Backstage: String Fifths

How “String Fifths” was created

Backstage: String Fifths
Downtown Music Studios (NYC), Studio B (CC BY-SA 4.0)

General Notes

String Fifths is a short, improvised piece inspired by the open strings used when tuning the viola and similar instruments. It is scored for piccolo, flute, clarinet, English horn, bassoon, horn, viola, cello, double bass, harp, and organ.

Technical Notes in Plain English

The audio was created using recordings of real instruments, known as sample libraries. Some libraries may consist of a few recorded notes, with other notes being derived from the samples; the libraries used for this recording contain every possible note—and every possible articulation—that each instrument is capable of producing.

Software known as a sequencer was used to control the playback of each note, including its attack, decay, timing, volume, duration, and other characteristics. The recording was further manipulated using convolution reverb; this is a technique whereby a recording of music is processed together with a recording of a room, to create the illusion that the music was recorded in that room.

The score was created using software similar to word processing software, but designed for musical notes and symbols.

Technical Notes in Technical English

Hardware

  • Alienware Aurora 5500 (AMD Athlon 64 4000+, 4GB DDR PC-3200 SDRAM, ATI Radeon 9550SE 128MB, Dual 250-GB 7200-RPM hard drives, M-Audio Audiophile 192 192kHz Soundcard) running Windows XP
  • M-Audio Keystation 88es MIDI controller
  • ADS L8Es as studio monitors
  • Vandersteen Audio Model 2 speakers for higher-quality listening
  • Advent computer speakers (circa 1996) for lower-quality listening
  • Apple iPod (third generation) for headphone listening
  • Mid-range Denon and low-end Radio Shack amplifiers

Software and Process

Some parts were played in real time using the MIDI controller. Others were drawn using the MIDI note editor in Cubase SE 3.

Samples were triggered using Kontakt 2, with Cubase as the VST host.

All instrument samples were from the Vienna Symphonic Library, except the organ samples, from the Jeux d’orgues 2 sample set of the Stiehr-Mockers organ of Romanswiller.

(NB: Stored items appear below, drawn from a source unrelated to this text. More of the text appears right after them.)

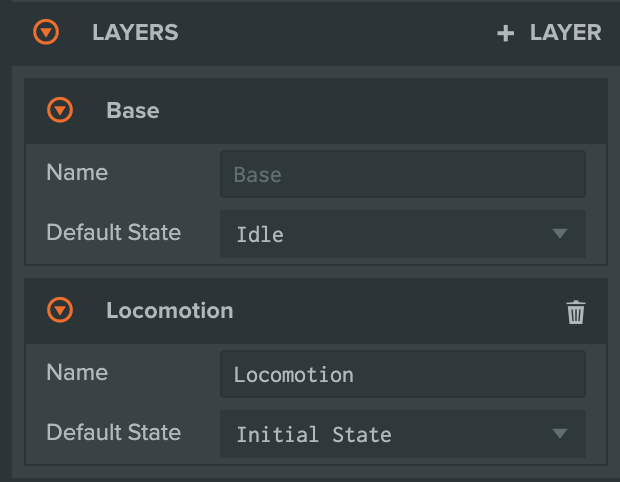620x482 pixels.
Task: Delete the Locomotion layer with the trash icon
Action: (575, 312)
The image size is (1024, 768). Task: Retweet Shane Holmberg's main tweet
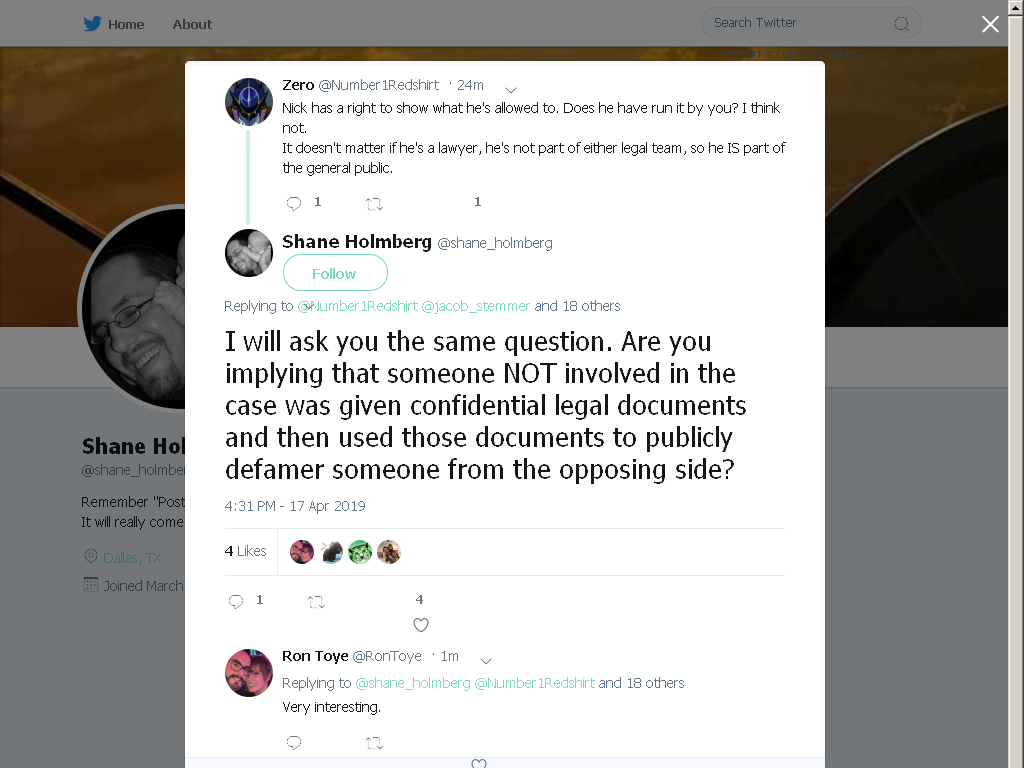coord(316,602)
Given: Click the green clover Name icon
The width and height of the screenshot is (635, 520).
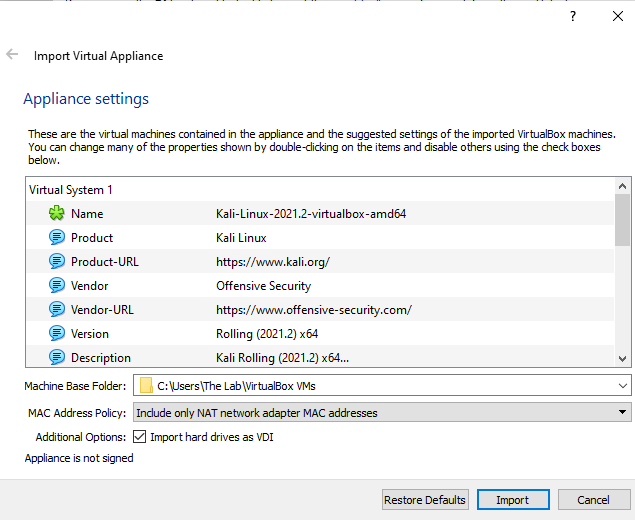Looking at the screenshot, I should (x=57, y=214).
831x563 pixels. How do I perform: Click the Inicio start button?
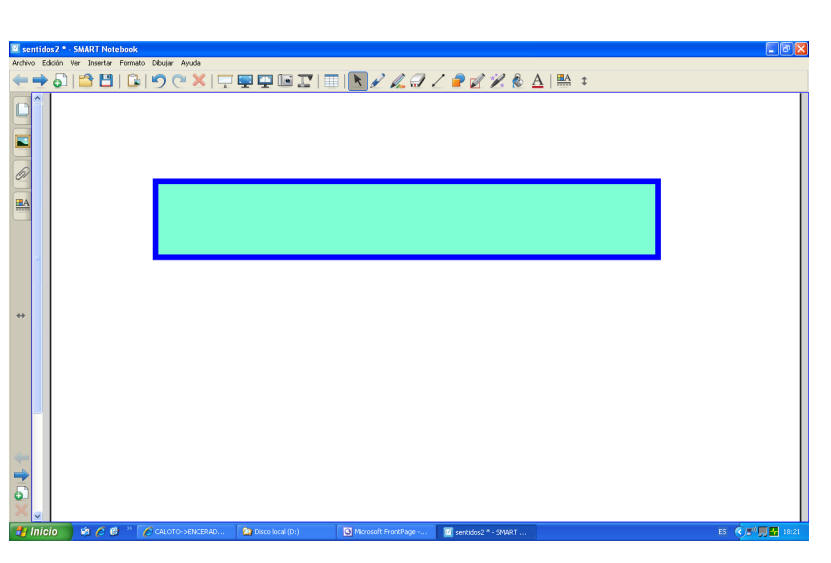[x=40, y=532]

Mixdown of dry audio tracks was done in Cubase. Then each separate audio track was placed in its correct stage position and processed in Altiverb, using the Vredenburg Concert Hall* samples. Tracks were processed in this way to work around computing constraints.

The score was exported to MIDI from Cubase, converted with midi2ly, edited in EditPad Pro, and compiled with LilyPond.

*I refer to the old Vredenburg Concert Hall, in Utrecht, Netherlands, designed by Herman Hertzberger. It was built in 1978 and demolished in 2014.